Im Rahmen der Jahrestagung konnten jedoch Wege aufgezeigt werden, wie die eigene ethische Integrität in dem sich verschärfenden Wettbewerb gewahrt und die Arbeitsbedingungen im Sinne von Patientinnen und Patienten beeinflusst werden können. Teilnehmerinnen aus zahlreichen Gesundheitsberufen bestätigten in Foren und Diskussionen, dass Solidarität und Kooperation die wichtigsten Ressourcen helfender Berufe sind. Sie betonten die notwendige Reflexion der eigenen Berufsrolle im Gesamtsystem, um die Ausrichtung des Denkens auf eine einseitige ökonomische Logik zu verhindern. Sie sprachen sich für einen transparenten Umgang mit Konkurrenzformen aus, die innovative Entwicklungen fördern und für eine verstärkte Wertschätzung von Kooperationen wie sie von Hebammen und Gynäkologinnen, von Haus- und Fachärztinnen, die mit sozialen Beratungsstellen zusammenarbeiten und weiteren Netzwerken zur Frauengesundheit bereits beispielhaft praktiziert werden.

Dr. Maria Beckermann und Karin Bergdoll, 1. und 2. Vorsitzende des AKF e.V., fassten zusammen: "Frauengesundheit darf für private und kommunale Geldgeber und Kapitalgesellschaften kein Investment mit Dividende werden. Der AKF fordert Gesetze, die weltweit die Spekulation mit Gesundheit, Nahrungsmitteln, Wasser und Luft als lebenswichtigen Gütern verbieten. Auch die Forschung der Pharmaindustrie darf nicht ausschließlich gewinnbringend vermarktet werden. Gefühle von Hilflosigkeit und Ohnmacht sind bekanntlich die wichtigsten Auslöser von Krankheiten. Angesichts der immer größer werdenden Schere zwischen arm und reich will der AKF Patientinnen und Frauen aus den Gesundheitsberufen ermutigen, hier gemeinsam aktiv zu werden, damit die Frau/die Patientin gestaltend im Mittelpunkt stehen kann."
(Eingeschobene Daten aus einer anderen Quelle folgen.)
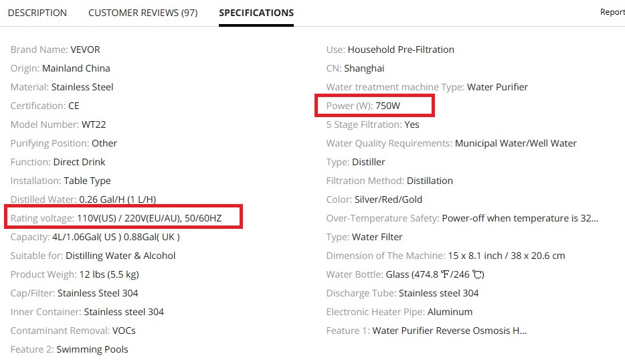The image size is (625, 364).
Task: Click the Distilled Water 0.26 Gal/H value
Action: pyautogui.click(x=117, y=199)
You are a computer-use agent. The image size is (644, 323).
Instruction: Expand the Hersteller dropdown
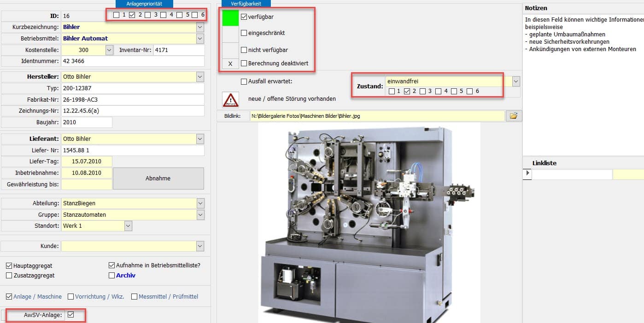point(200,76)
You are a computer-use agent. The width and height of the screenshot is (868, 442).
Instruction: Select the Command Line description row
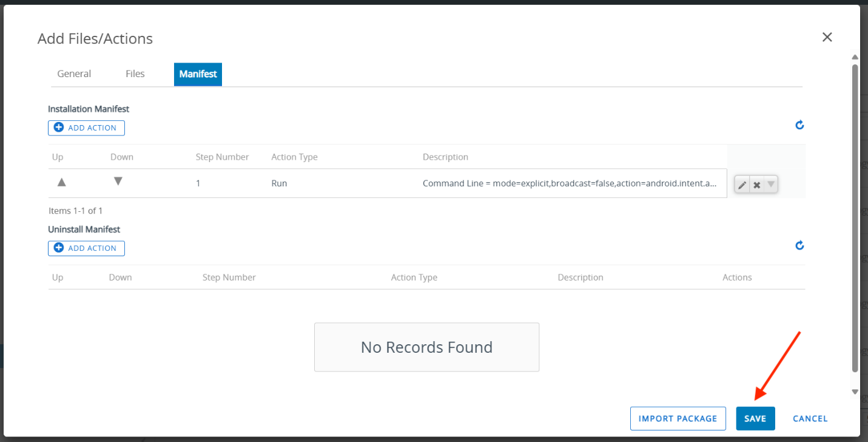(570, 183)
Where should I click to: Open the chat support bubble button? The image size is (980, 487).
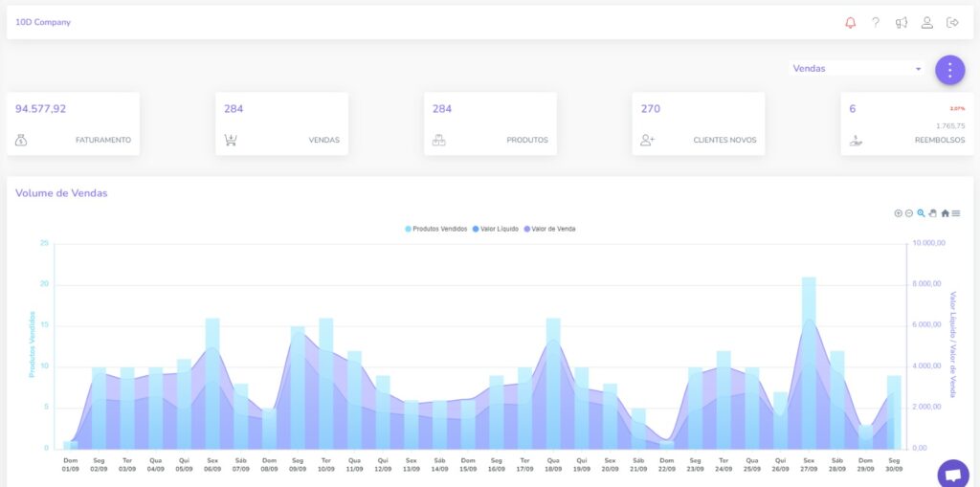(952, 474)
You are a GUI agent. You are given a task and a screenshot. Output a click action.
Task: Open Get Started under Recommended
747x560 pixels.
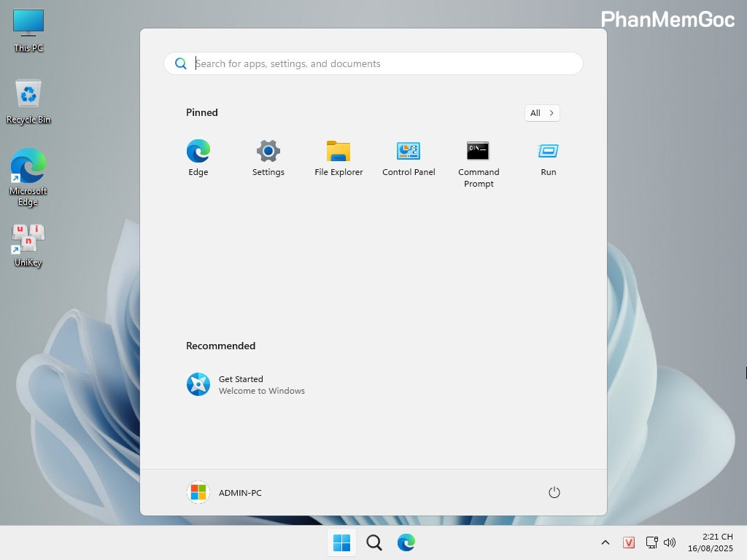click(241, 384)
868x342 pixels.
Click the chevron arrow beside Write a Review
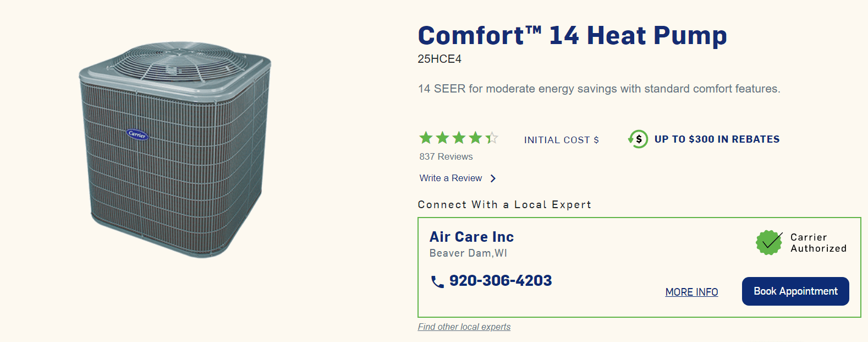[x=493, y=178]
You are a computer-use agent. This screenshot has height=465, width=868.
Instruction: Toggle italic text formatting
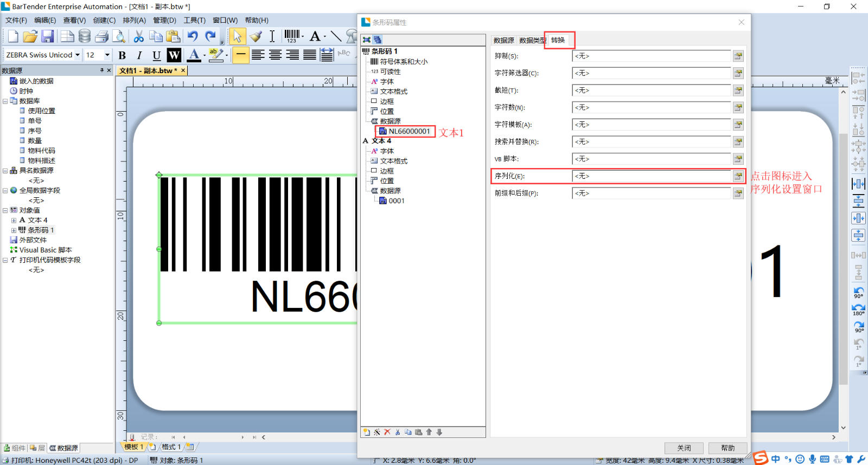click(x=139, y=55)
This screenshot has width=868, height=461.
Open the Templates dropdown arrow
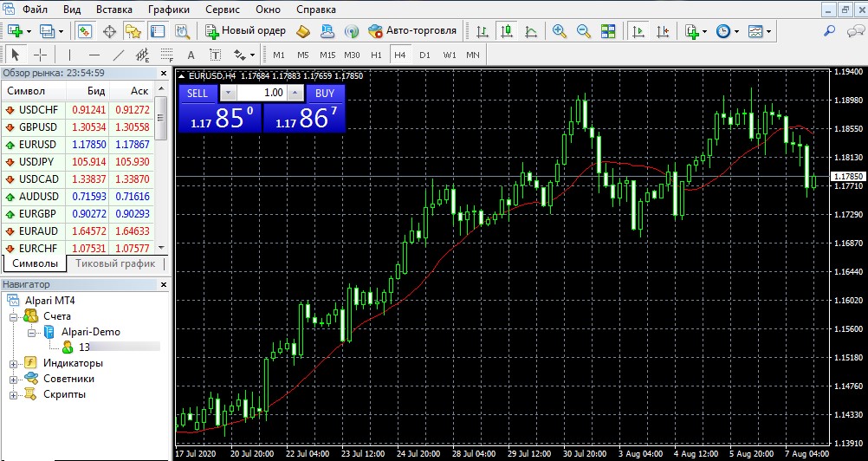(x=769, y=32)
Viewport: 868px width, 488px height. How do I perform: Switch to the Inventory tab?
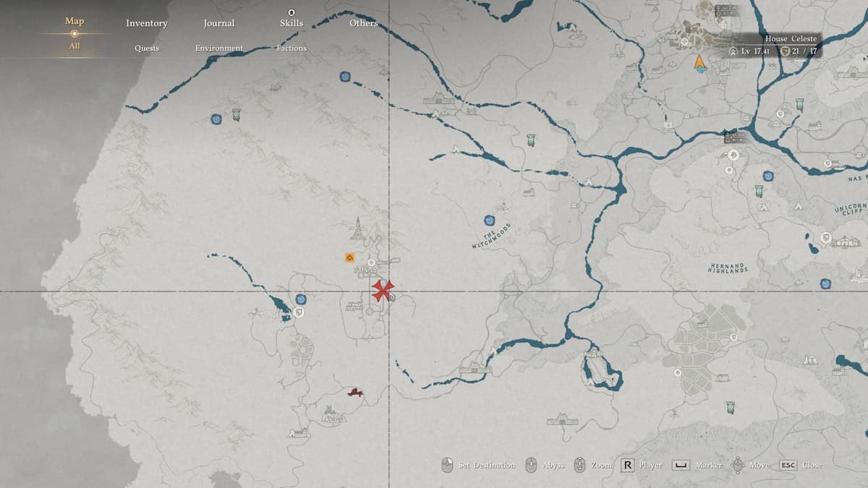[146, 23]
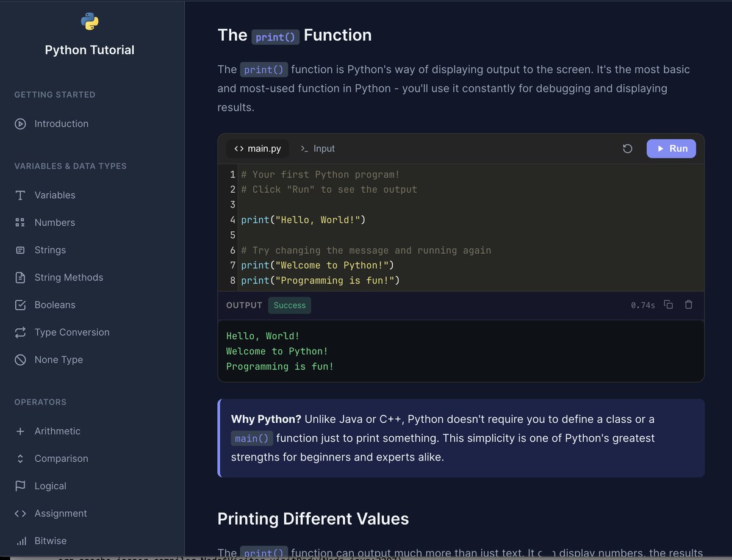Click the None Type slash-circle icon
This screenshot has width=732, height=560.
click(20, 360)
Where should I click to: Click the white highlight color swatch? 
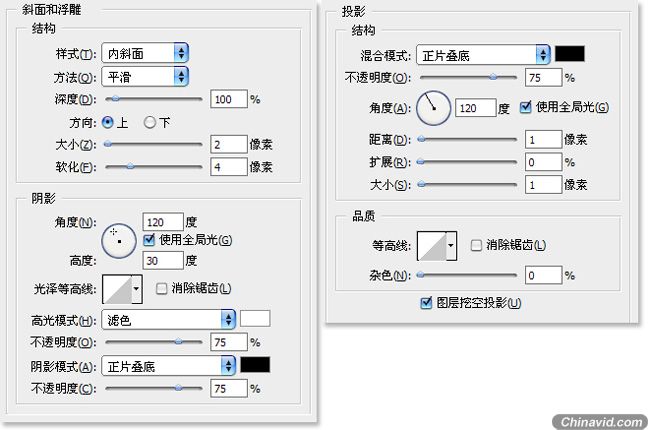tap(256, 320)
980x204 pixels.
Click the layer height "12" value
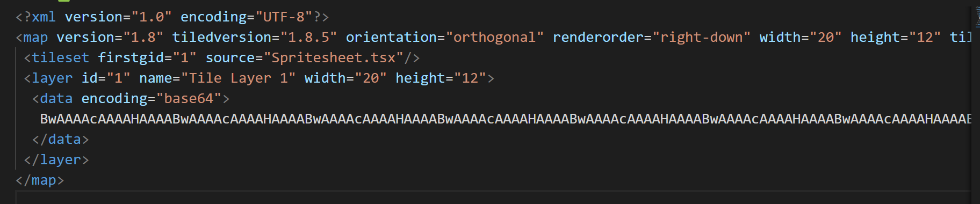(470, 78)
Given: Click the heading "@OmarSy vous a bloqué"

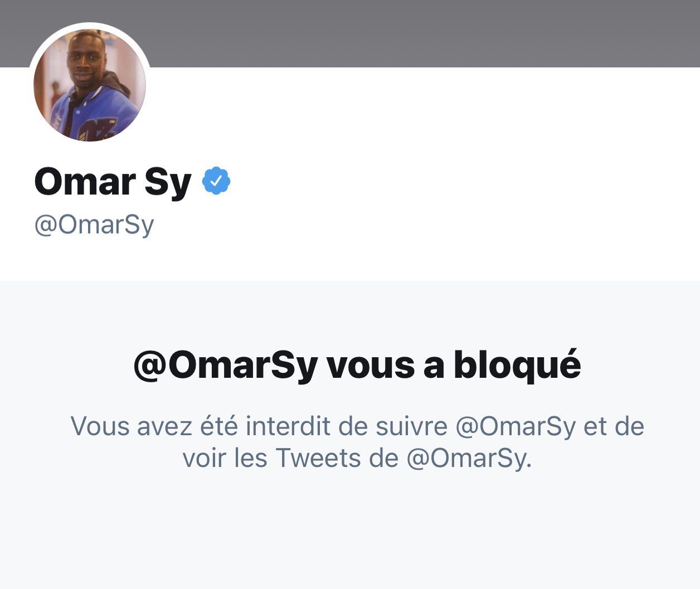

Der AKF e.V. ist ein Fachfrauennetzwerk zum Thema Frauengesundheit in all seinen Facetten. Wir vertreten die Interessen von Frauen als Patientinnen, als Expertinnen und als Bürgerinnen. Wir sind unabhängig und finanzieren uns nahezu ausschließlich über Mitgliedsbeiträge. Wir setzen uns für mehr Transparenz im Gesundheitswesen ein. Unser Ziel ist es nicht nur, eine größere Geschlechtergerechtigkeit zu erreichen, sondern inzwischen auch, zur Erneuerung unseres Solidarsystems beizutragen.